+++ Material to process

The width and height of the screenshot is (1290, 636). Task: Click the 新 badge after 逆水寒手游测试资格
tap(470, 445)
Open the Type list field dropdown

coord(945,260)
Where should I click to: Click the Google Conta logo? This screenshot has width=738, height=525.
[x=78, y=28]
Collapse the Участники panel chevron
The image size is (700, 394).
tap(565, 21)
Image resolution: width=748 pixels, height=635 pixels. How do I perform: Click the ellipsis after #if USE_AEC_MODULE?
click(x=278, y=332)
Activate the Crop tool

++++++

* _Task item_
Your reply should consist of all the records, restated exactly.

* _Your response_
The width and height of the screenshot is (1290, 636). Task: Click the 新 badge after 逆水寒手游测试资格
tap(470, 445)
Open the Type list field dropdown

coord(945,260)
Where should I click to: Click the Google Conta logo? This screenshot has width=738, height=525.
[x=78, y=28]
Collapse the Участники panel chevron
The image size is (700, 394).
tap(565, 21)
Image resolution: width=748 pixels, height=635 pixels. How do I perform: Click the ellipsis after #if USE_AEC_MODULE?
click(x=278, y=332)
Activate the Crop tool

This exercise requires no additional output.